A recent surge of study interests have been paid on the automatic fall detection and the other abnormal behaviors of the older adults. The wearable sensor and the vision sensor are the most used technologies. Wearable sensors are usually placed in the human clothing and able to achieve accurate fall detection, such as acceleration (Karantonis et al. 2006; Lai et al. 2010; Bourke et al. 2007), gyroscopes (Bourke and Lyons 2008) and wireless push-button (Hori et al. 2004). However, these solutions break the physical and psychological feelings of the older people. It is reluctant and inconvenient to wear these wearable devices. More importantly, if the older adults forget to wear them, the alarm system would not provide monitoring services.

The camera based vision sensor is able to provide the health monitoring for residents with a non-intrusive fashion. Several authors explored the commercial cameras to capture the video in the house scene and extracted the object feature for fall detection (Lee and Chung 2008, 2011). Although the existing methods have obtained accurate fall detection, the precise body extraction and robustness against the changing lighting are challenging issues in the computer vision community. The body poses extraction may be corrupted by the clustered clothes and shadows. Besides, camera-based methods expose the privacy of the older adults in free-living environments. A number of alternative solutions have arisen to analyze human motion with isomorphism thermal cameras (Han and Bhanu 2005; Sixsmith et al. 2005). The human body is considered as a natural emitter of infrared ray. Normally, the body temperature is different from that of surrounding. This leads to the convenience of motion detection from the background regardless of lighting conditions and colors of the human surfaces and surroundings. This sensing pattern can extract meaningful information for human motion directly. But the thermal cameras are expensive and the information processing is still difficult to deal with.
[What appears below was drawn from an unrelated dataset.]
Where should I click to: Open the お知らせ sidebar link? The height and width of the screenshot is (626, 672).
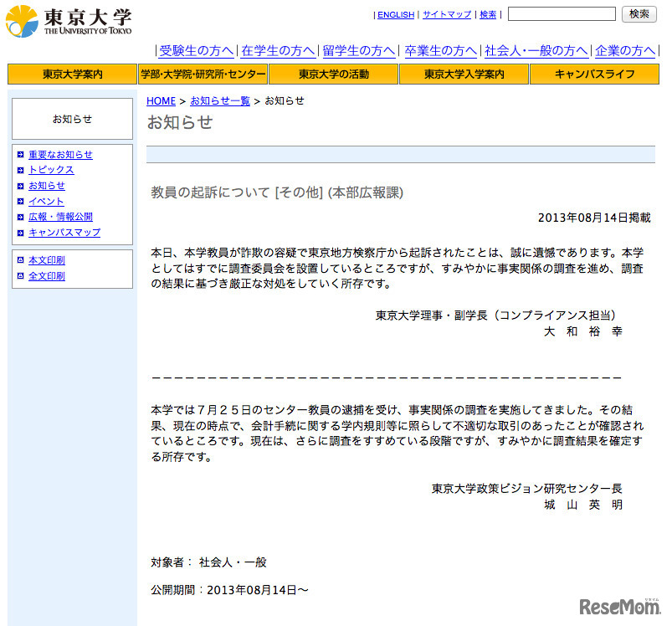click(46, 185)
Recently, various studies exploit the use of Microsoft’s Kinect infrared sensor in activity monitoring. The Kinect device produces a depth map image using a pattern of actively emitted infrared light. The value of each pixel in the map image is related to the distance between the device and the being viewed object. It has prominent advantages in overcoming the limitations of the traditional camera-based sensing method as mentioned above, since the three-dimensional foreground information of human can be extracted directly for motion recognition, instead of fully sensing redundant chromatic and facial information. Obdržálek et al. (2012) explores the accuracy and robustness of Kinect pose estimation for demonstrating the significant potential use for motion capture and body tracking in healthcare applications. But, the skeleton fitting algorithms with Kinect device is in a non-anthropometric kinematic model with variable limb lengths. Stone and Skubic (2011) presents the use of Kinect devices for obtaining gait parameters, the extracted temporal and spatial parameters are effective predictors of falls. Two calibrated Kinect devices with orthogonal field of view are used for obtaining the three dimensional point cloud of a person, the extracted gait parameters has high consistency with ground truth data. Mastorakis and Makris (2012) presents the use of a single Kinect devices for obtaining human 3D bounding box and calculates the velocity of width, height and depth. A two-step decision tree is used for correct detection based on velocity parameters. However, the parameters of the decision tree are heavily dependent on extrinsic parameters of Kinect and the training data set. Although the above works can solve the problems of the elderly care in a non-privacy fashion, accurate body extraction from Kinect devices has some limitations. First, the Kinect will fail to depth imaging under certain types of clothing and air condition. Second, the Kinect has the limited field of view with approximately \(60^{\circ }\), multiple devices will be required in a larger monitored region. Finally, Kinect is not supported for tomographic imaging and can not effectively get the entire target’s silhouette with obscuration.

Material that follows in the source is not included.